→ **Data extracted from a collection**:
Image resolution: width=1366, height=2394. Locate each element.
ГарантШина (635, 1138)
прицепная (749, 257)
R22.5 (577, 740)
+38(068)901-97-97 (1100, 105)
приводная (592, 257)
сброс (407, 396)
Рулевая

→ **REQUIRED WORK**:
The data above needs to be repeated exactly, line for line.

→ **FINISHED TASK**:
Image resolution: width=1366, height=2394. Locate each element.
ГарантШина (635, 1138)
прицепная (749, 257)
R22.5 (577, 740)
+38(068)901-97-97 (1100, 105)
приводная (592, 257)
сброс (407, 396)
Рулевая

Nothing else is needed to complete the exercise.